Saved data entries
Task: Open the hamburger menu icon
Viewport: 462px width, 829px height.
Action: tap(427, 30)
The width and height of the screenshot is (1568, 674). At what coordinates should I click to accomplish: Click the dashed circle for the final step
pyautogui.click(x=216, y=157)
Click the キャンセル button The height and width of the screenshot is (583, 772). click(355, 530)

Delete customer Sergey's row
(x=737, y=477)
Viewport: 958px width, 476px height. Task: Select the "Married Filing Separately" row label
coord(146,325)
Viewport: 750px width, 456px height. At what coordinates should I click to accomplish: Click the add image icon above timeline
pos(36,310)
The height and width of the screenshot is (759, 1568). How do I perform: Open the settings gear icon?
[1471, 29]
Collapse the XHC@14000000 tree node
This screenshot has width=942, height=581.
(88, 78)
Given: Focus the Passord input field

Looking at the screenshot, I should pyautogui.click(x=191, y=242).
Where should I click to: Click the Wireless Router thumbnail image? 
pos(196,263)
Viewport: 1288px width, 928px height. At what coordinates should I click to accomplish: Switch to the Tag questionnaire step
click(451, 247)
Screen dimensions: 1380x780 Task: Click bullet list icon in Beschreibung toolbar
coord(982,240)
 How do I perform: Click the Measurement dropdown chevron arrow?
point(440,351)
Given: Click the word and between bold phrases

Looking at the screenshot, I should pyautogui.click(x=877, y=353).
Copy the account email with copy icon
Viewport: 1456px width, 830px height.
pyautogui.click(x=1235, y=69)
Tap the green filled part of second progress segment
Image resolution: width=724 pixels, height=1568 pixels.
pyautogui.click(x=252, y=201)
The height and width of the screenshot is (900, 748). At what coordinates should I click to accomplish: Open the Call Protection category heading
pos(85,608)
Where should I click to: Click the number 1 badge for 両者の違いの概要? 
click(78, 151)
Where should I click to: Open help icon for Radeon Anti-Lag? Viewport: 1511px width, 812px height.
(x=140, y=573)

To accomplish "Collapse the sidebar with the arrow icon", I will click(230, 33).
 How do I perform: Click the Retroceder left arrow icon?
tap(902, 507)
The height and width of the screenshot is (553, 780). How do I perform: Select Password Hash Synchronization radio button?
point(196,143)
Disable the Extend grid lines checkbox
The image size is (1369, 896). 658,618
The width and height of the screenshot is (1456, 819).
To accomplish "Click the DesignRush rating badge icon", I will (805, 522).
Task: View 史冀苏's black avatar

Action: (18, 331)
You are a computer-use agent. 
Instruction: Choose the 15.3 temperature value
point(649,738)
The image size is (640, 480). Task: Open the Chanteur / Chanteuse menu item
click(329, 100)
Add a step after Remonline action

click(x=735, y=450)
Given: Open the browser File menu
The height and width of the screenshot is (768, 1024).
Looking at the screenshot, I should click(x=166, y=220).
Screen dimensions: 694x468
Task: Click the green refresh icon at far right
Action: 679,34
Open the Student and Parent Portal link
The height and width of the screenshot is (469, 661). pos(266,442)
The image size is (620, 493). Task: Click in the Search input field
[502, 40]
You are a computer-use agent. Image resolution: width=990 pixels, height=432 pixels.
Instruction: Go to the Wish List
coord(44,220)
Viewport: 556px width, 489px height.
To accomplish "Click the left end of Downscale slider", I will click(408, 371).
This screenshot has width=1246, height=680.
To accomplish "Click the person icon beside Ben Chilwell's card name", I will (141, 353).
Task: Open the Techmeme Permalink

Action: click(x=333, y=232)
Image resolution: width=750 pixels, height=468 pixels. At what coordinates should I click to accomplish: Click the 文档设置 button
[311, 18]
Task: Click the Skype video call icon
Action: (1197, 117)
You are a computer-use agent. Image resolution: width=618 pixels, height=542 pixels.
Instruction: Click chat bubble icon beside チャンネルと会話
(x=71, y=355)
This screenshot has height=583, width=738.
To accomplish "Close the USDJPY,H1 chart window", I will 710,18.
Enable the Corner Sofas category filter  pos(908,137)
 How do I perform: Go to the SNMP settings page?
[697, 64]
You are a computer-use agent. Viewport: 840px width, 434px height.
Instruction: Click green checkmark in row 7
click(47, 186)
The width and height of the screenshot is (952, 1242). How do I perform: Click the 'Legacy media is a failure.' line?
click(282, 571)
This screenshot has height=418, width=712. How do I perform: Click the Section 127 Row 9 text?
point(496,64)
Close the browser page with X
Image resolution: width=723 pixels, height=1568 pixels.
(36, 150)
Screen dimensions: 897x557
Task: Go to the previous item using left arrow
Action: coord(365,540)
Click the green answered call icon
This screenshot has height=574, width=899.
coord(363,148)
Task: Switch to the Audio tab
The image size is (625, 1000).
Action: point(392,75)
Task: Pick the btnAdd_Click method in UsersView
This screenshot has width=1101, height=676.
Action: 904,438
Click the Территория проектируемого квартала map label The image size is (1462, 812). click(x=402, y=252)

Task description>
Report every line in the data that holds "computer", copying each one.

Your response>
You are a computer-use agent. 
You are a computer-use agent. Image resolution: width=990 pixels, height=432 pixels.
You are a computer-use agent. Image resolution: width=618 pixels, height=542 pixels.
You are a computer-use agent. Viewport: 840px width, 434px height.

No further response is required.